What you need to do:
In the material below, how many lines include the string "will"? Answer with the number and nothing else.

• • • • •

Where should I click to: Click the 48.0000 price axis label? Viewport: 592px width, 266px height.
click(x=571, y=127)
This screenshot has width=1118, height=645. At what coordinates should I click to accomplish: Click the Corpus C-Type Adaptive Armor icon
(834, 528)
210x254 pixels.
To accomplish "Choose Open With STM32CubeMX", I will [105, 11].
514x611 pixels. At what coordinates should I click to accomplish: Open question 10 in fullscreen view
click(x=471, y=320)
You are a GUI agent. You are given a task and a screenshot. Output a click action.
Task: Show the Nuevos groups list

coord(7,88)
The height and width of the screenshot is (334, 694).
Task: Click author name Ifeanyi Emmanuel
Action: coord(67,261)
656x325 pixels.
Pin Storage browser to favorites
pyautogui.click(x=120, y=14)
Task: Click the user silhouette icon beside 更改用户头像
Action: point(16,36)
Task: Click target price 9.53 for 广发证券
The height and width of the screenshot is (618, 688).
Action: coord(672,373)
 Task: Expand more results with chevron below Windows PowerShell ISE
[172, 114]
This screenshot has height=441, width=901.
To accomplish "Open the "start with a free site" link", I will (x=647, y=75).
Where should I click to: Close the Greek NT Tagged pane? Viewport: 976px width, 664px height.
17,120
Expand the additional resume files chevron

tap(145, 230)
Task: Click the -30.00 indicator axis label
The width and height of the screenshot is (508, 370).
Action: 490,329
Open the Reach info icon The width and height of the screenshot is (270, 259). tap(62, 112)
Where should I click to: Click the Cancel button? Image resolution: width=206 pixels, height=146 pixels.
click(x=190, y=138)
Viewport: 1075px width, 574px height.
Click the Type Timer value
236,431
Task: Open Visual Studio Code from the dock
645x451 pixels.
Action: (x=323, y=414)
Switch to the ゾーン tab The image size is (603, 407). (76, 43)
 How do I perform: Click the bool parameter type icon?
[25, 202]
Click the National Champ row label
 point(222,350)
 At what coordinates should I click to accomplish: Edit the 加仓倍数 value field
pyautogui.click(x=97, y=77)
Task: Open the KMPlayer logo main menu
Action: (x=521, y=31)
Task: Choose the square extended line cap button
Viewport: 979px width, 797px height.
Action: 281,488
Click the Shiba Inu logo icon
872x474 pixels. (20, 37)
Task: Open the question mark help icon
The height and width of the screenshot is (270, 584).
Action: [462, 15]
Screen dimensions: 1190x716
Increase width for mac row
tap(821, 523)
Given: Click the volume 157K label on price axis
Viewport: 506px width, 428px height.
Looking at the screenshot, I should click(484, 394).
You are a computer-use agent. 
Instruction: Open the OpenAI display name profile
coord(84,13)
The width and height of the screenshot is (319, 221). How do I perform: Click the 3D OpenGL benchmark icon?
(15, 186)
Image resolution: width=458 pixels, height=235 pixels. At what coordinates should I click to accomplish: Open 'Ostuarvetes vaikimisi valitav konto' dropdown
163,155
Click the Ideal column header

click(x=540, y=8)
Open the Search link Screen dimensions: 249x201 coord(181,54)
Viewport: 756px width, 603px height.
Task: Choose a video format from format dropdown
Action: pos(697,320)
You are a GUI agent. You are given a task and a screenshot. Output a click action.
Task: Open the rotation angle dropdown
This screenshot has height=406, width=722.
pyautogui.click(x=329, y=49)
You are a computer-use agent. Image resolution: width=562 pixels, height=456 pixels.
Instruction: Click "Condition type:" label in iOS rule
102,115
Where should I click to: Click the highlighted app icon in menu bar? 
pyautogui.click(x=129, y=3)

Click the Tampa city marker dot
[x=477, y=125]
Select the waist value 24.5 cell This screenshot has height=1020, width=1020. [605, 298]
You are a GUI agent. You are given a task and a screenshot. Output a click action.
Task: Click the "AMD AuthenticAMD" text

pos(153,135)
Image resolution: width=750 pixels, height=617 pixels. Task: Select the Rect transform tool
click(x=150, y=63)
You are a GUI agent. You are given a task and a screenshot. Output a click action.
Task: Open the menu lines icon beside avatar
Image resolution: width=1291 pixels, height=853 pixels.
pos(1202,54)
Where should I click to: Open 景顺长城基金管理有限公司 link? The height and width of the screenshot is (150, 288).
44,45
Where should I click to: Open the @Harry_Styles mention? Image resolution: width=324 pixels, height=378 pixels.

• • • • •

Result of this exercise:
2